Requirement 6: Comprehensive Performance Tracking
User Story: As a system operator, I want detailed performance metrics to be tracked and persisted, so that I can monitor training progress and model improvement over time.
Acceptance Criteria
- WHEN models are trained THEN the system SHALL track loss values, accuracy metrics, and training timestamps.
- WHEN performance improves THEN the system SHALL log the improvement amount and save metadata.
- WHEN checkpoints are saved THEN the system SHALL store performance metrics alongside model weights.
- WHEN the system starts THEN it SHALL display the performance history of loaded checkpoints.
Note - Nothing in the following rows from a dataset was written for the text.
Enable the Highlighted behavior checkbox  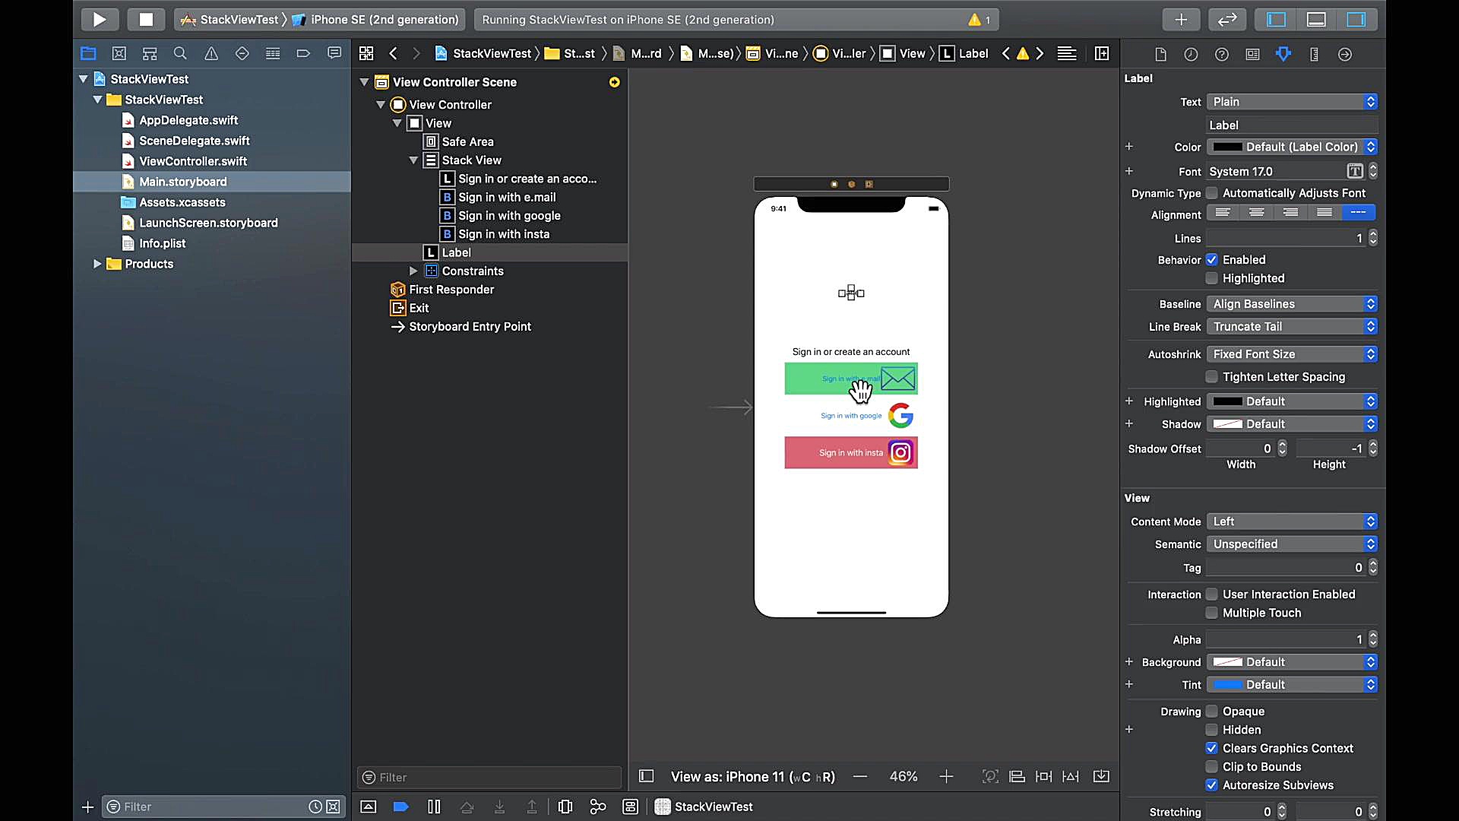[x=1211, y=278]
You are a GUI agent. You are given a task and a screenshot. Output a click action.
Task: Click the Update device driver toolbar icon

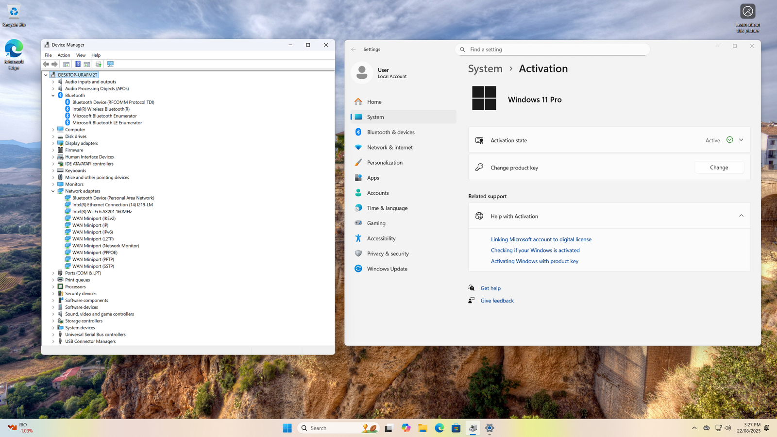(99, 64)
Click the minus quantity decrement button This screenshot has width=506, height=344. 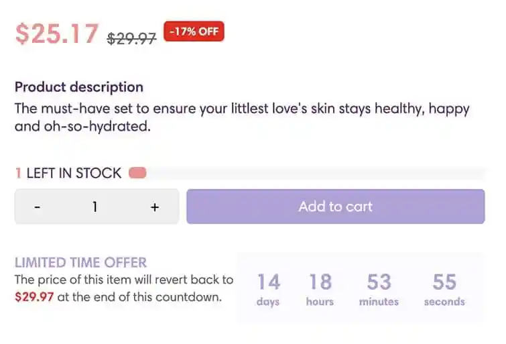(x=38, y=207)
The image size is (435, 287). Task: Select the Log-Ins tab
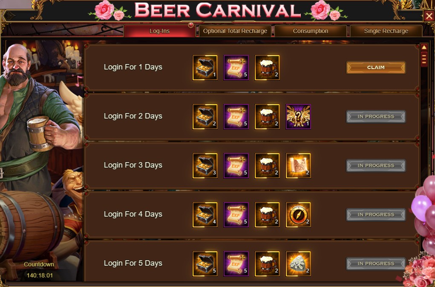coord(159,31)
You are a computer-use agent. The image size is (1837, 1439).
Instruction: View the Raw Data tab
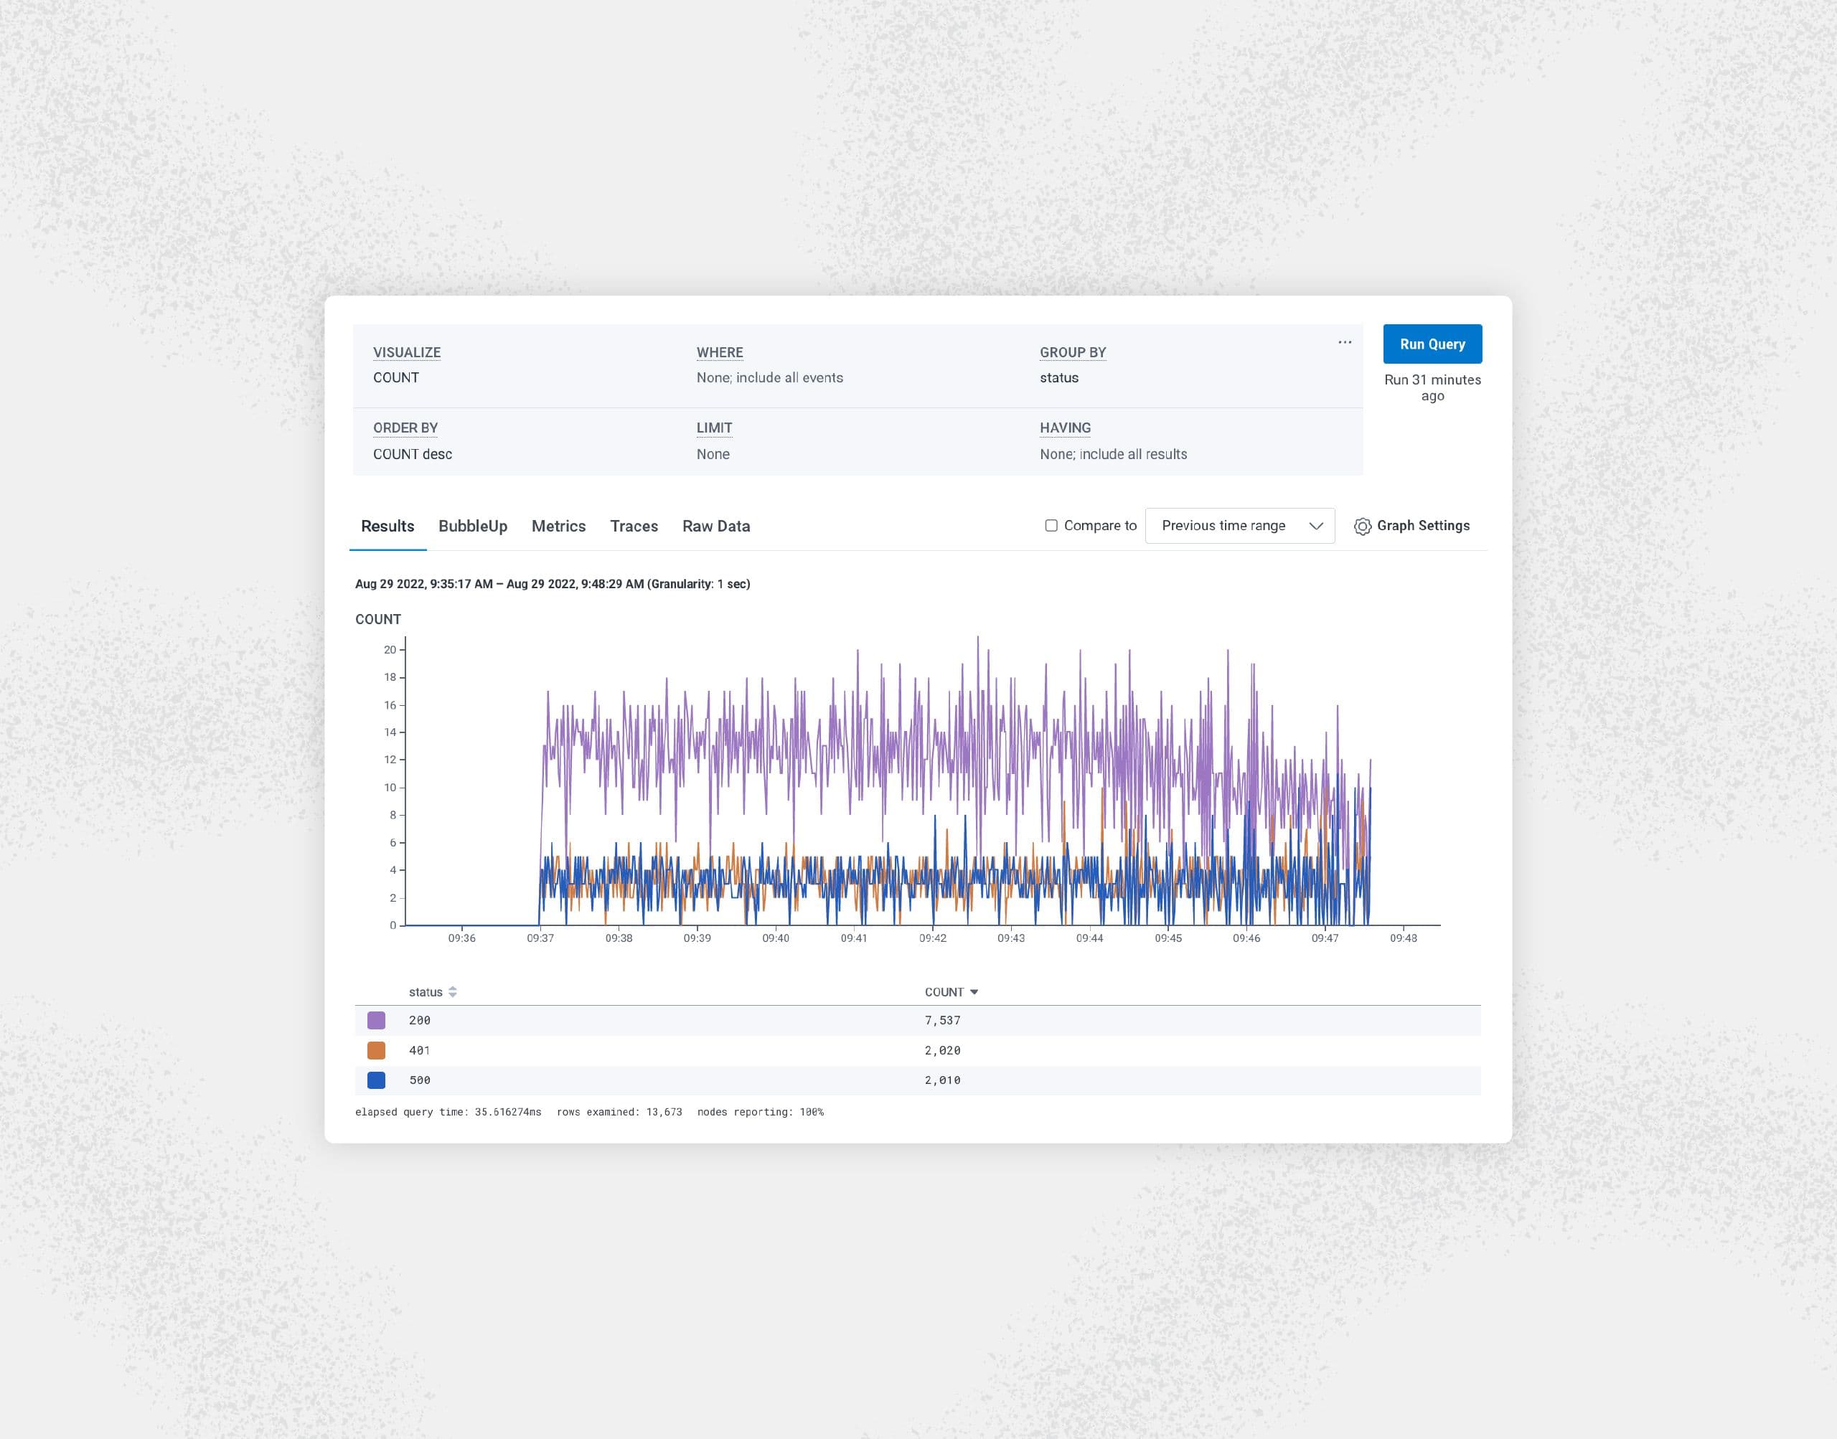[715, 526]

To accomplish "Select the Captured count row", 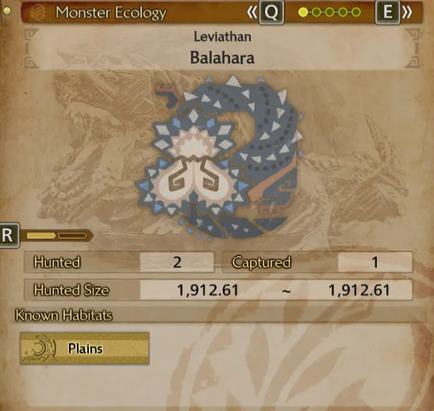I will (x=317, y=262).
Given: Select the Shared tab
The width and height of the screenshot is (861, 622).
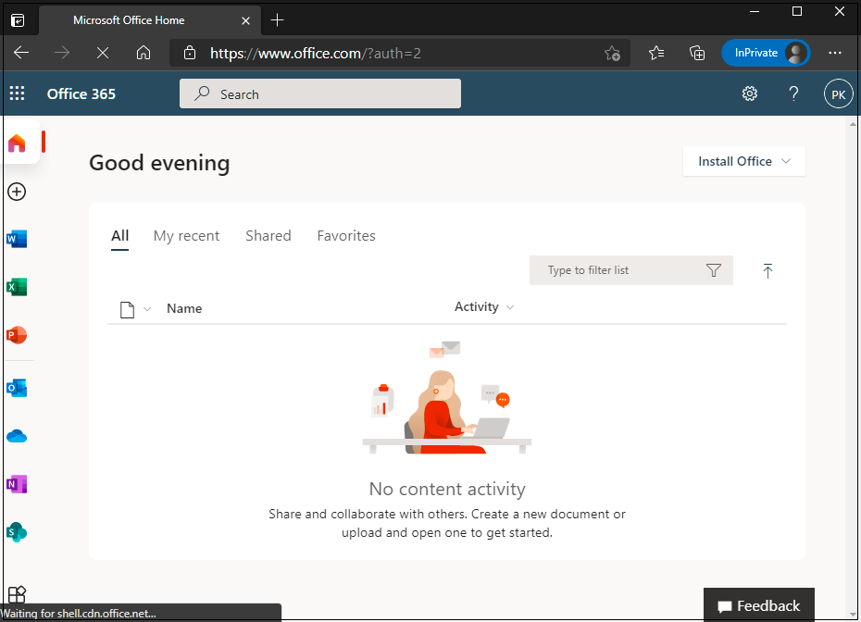Looking at the screenshot, I should point(268,236).
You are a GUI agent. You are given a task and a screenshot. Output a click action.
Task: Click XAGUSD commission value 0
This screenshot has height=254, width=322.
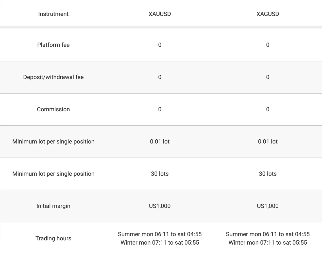(x=268, y=109)

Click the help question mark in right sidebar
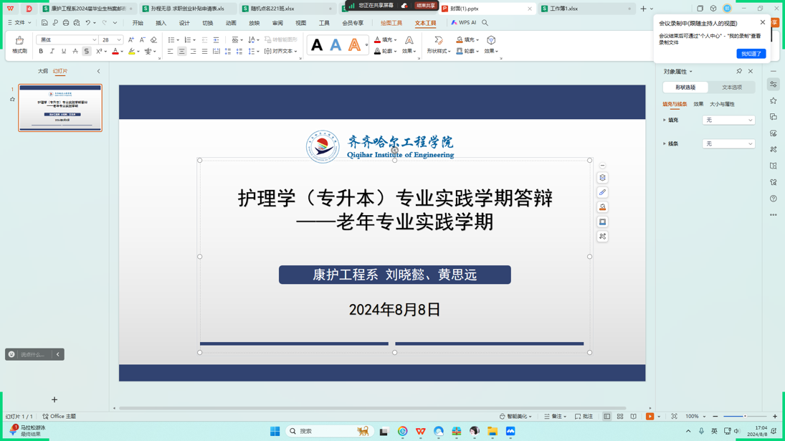tap(774, 199)
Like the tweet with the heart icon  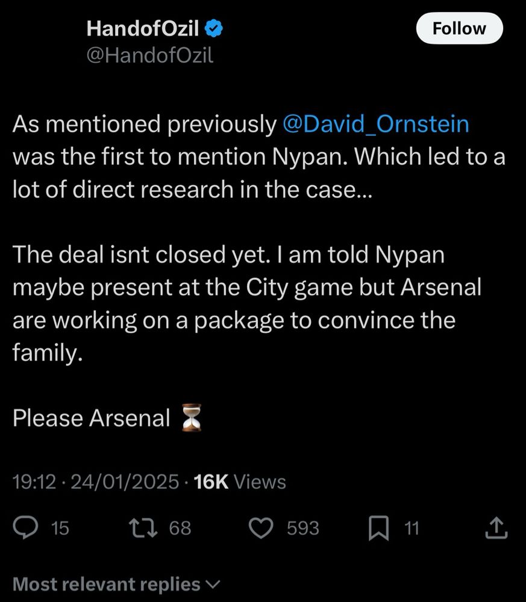(x=261, y=528)
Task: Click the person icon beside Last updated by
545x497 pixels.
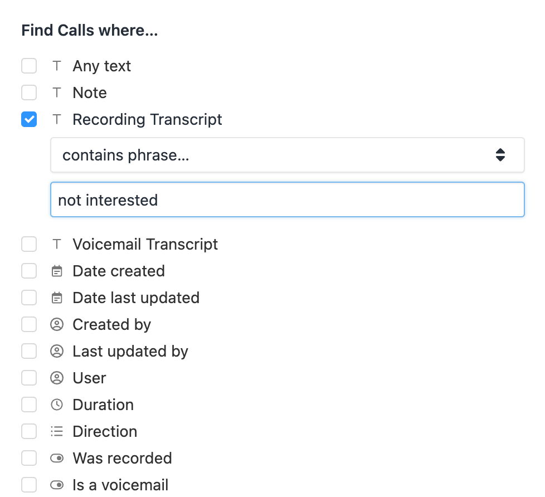Action: tap(56, 352)
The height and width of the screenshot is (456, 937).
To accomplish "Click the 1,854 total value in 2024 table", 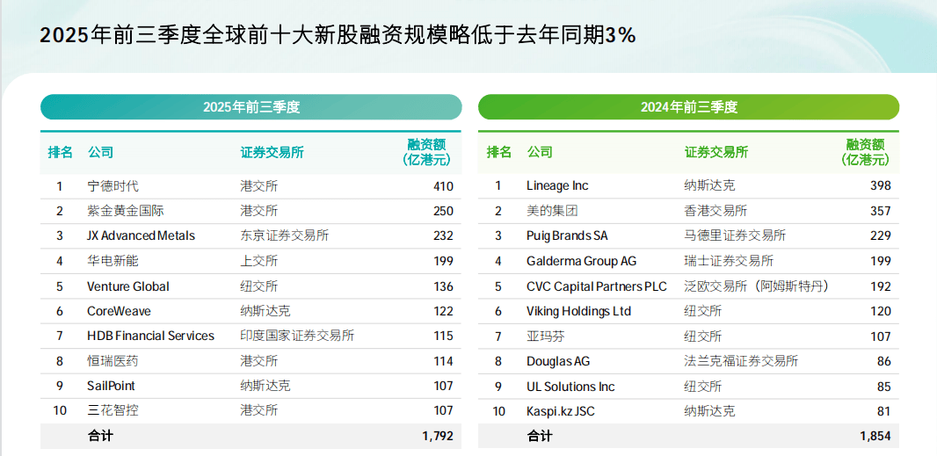I will coord(875,437).
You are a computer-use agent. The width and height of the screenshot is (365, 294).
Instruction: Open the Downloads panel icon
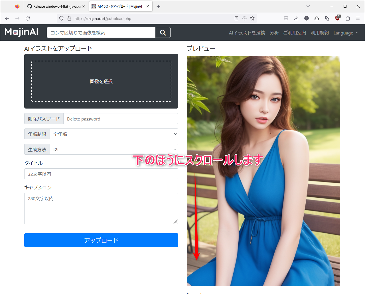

- WHEN multiple training sessions occur THEN the system SHALL maintain a continuous performance history.
- WHEN performance degrades THEN the system SHALL provide alerts and revert to better checkpoints if configured.
Requirement 7: Robust Error Handling and Recovery
User Story: As a system administrator, I want checkpoint operations to be resilient to failures, so that training can continue even if individual checkpoint saves fail.
Acceptance Criteria
- WHEN checkpoint saving fails THEN the system SHALL log the error and continue training without crashing.
- WHEN disk space is insufficient THEN the system SHALL clean up old checkpoints and retry saving.
- WHEN checkpoint files are corrupted THEN the system SHALL fall back to previous valid checkpoints.
- WHEN concurrent access conflicts occur THEN the system SHALL use proper locking mechanisms.
- WHEN the system recovers from failures THEN it SHALL validate checkpoint integrity before loading.
- WHEN critical checkpoint operations fail repeatedly THEN the system SHALL alert administrators.
Requirement 8: Configuration and Monitoring
User Story: As a developer, I want configurable checkpoint settings and monitoring capabilities, so that I can optimize checkpoint behavior for different training scenarios.
Acceptance Criteria
- WHEN configuring the system THEN checkpoint saving frequency SHALL be adjustable.
- WHEN setting performance thresholds THEN the minimum improvement required for saving SHALL be configurable.
- WHEN monitoring training THEN checkpoint save events SHALL be visible in logs and dashboards.
- WHEN analyzing performance THEN checkpoint metadata SHALL be accessible for review.
- WHEN tuning the system THEN checkpoint storage limits SHALL be configurable.
- WHEN debugging issues THEN detailed checkpoint operation logs SHALL be available.
Requirement 9: Backward Compatibility and Migration
User Story: As a user, I want existing checkpoints to remain compatible, so that current model progress is preserved when the checkpoint system is enhanced.
Acceptance Criteria
- WHEN the enhanced checkpoint system starts THEN it SHALL load existing checkpoints without issues.
- WHEN checkpoint formats are updated THEN migration utilities SHALL convert old formats.
- WHEN new metadata is added THEN existing checkpoints SHALL work with default values.
- WHEN the system upgrades THEN checkpoint directories SHALL be preserved and enhanced.
- WHEN rollback is needed THEN the system SHALL support reverting to previous checkpoint versions.
- WHEN compatibility issues arise THEN clear error messages SHALL guide resolution.